TRPing on Cell Swelling - TRPV4 Senses It

Abstract

The transient receptor potential vanilloid 4 channel (TRPV4) is a non-selective cation channel that is widely expressed and activated by a range of stimuli. Amongst these stimuli, changes in cell volume feature as a prominent regulator of TRPV4 activity with cell swelling leading to channel activation. In experimental settings based on abrupt introduction of large osmotic gradients, TRPV4 activation requires co-expression of an aquaporin (AQP) to facilitate such cell swelling. However, TRPV4 readily responds to cell volume increase irrespectively of the molecular mechanism underlying the cell swelling and can, as such, be considered a sensor of increased cell volume.

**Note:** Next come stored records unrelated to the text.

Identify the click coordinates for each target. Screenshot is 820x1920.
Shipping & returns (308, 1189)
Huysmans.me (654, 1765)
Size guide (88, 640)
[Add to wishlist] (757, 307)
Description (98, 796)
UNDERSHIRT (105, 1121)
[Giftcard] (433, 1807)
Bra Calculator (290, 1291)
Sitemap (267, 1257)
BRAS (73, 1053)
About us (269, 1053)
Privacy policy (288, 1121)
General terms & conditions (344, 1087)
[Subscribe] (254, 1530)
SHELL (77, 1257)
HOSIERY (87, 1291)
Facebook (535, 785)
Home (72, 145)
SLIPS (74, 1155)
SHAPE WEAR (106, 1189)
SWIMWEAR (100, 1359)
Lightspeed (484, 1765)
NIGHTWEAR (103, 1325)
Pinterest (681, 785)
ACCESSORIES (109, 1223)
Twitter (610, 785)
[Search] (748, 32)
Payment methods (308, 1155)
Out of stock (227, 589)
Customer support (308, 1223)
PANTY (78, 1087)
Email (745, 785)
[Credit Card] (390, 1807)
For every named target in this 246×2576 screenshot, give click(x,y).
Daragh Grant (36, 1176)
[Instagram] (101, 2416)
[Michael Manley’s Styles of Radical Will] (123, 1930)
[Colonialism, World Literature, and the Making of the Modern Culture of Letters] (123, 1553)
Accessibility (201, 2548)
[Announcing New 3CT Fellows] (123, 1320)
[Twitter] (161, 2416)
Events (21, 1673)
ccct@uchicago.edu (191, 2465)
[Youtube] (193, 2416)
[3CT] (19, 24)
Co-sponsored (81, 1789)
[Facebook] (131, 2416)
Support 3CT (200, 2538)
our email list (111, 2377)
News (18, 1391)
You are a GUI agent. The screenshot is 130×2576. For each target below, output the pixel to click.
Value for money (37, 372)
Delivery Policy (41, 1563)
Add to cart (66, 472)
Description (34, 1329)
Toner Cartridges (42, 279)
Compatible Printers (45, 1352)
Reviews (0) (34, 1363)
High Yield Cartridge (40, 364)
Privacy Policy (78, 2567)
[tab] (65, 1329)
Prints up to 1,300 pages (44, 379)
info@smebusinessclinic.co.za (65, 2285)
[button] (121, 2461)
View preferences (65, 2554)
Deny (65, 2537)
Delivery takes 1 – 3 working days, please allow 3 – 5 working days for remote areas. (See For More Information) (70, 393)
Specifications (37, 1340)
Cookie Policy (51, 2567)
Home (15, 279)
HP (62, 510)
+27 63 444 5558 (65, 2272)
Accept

In this review, we will discuss the proposed events underlying the molecular coupling from cell swelling to channel activation and present the evidence of direct versus indirect swelling-activation of TRPV4. With this summary of the current knowledge of TRPV4 and its ability to sense cell volume changes, we hope to stimulate further experimental efforts in this area of research to clarify TRPV4's role in physiology and pathophysiology.

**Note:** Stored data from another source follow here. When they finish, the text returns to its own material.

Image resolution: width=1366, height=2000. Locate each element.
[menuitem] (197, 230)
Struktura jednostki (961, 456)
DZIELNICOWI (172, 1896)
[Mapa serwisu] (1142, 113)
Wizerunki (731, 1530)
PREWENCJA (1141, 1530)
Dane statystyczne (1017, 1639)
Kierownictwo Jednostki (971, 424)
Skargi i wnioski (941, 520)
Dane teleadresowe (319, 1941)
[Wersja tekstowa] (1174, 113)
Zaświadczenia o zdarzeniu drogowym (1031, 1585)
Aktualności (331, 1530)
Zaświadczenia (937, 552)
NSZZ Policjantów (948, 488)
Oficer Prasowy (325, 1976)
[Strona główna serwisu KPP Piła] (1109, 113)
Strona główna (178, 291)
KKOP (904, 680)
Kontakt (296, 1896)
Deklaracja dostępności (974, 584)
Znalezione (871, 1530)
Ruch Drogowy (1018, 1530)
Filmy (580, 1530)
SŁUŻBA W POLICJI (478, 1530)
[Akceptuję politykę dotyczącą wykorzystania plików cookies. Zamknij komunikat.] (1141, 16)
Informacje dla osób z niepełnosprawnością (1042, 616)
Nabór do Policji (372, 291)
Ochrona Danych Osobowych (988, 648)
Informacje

Keywords: TRPV4 (transient receptor potential vanilloid 4); aquaporins (AQPs); osmo-sensing; volume regulation; volume-sensitive channels.

Figure 1

TRPV4 does not modulate astrocytic regulatory volume decrease following activity evoked astrocyte volume dynamics. Electrical stimulation of acute hippocampal slices from rats results in neuronal activity associated with a [K⁺]_o transient that leads to a brief change in cell volume of nearby astrocytic structures without application of an osmotic gradient to the test solution. Graphs illustrate a representative recording and summarized volume decay rates of the activity-evoked extracellular space dynamics in the absence or presence of a TRPV4 inhibitor [1 µM HC067047, same results obtained with the less specific TRPV4 inhibitor ruthenium red (1 µM)]. ns, not significant. Modified from (37) with permission.

Figure 2

TRPV4 is activated by increased cell volume. Oocytes expressing TRPV4 alone (top traces) did not swell when exposed to a hyposmotic gradient (-100 mOsm) and did not respond with TRPV4-mediated currents during this challenge. Oocytes co-expressing TRPV4 and AQP4 (bottom traces) responded to the osmotic challenge with an abrupt volume increase and a resultant large membrane current (summarized in right panel). Modified from (32) with permission.

Figure 3

TRPV4 is activated by cell swelling, independently of AQPs and osmotic gradients. The water-transporting cotransporter NKCC1, co-expressed with TRPV4 in Xenopus oocytes, was activated by exposure to K⁺ (15 mM, equimolar replacement of Na⁺). This transporter activation led to a rapid volume increase (left panel) in the absence of an external introduction of an osmotic gradient. This cell volume increase promoted TRPV4 activation in the form of TRPV4-mediated currents (middle and right panels). Modified from (32) with permission.

Figure 4

The N-terminus of TRPV4 dictates the directionality of the volume sensing. Channel structures of TRPV4 (top), TRPV4:TRPV1 (VR.5'sv) chimera (with the TRPV4 N terminus replaced by that of VR.5’sv, middle) and VR.5’sv (bottom). The constructs were co-expressed with AQP4 in Xenopus laevis oocytes, which were exposed to a hyposmotic or hyperosmotic gradient (Δ100 mOsm) leading to robust cell swelling or cell shrinkage (volume trace, top). TRPV4 responded with augmented membrane currents to a cell volume increase unless its N-terminus was replaced by that of the shrinkage-sensitive VR.5’sv variant of TRPV1 (middle and right panels). Modified from (33).

Figure 5

The TRPV4 N- and C-termini contain an abundance of consensus sites for protein kinases. Modified from (65) with permission.

Figure 6

A schematic depicting the mechanisms underlying swelling-induced TRPV4 activation. Increased cell volume activates TRPV4 irrespective of the molecular mechanism underlying the cell swelling. The TRPV4-mediated response to cell volume changes is dictated by its distal-most part of the N terminus, with cell-specific requirement for PLA₂ activity as permissive for swelling-induced activation of TRPV4.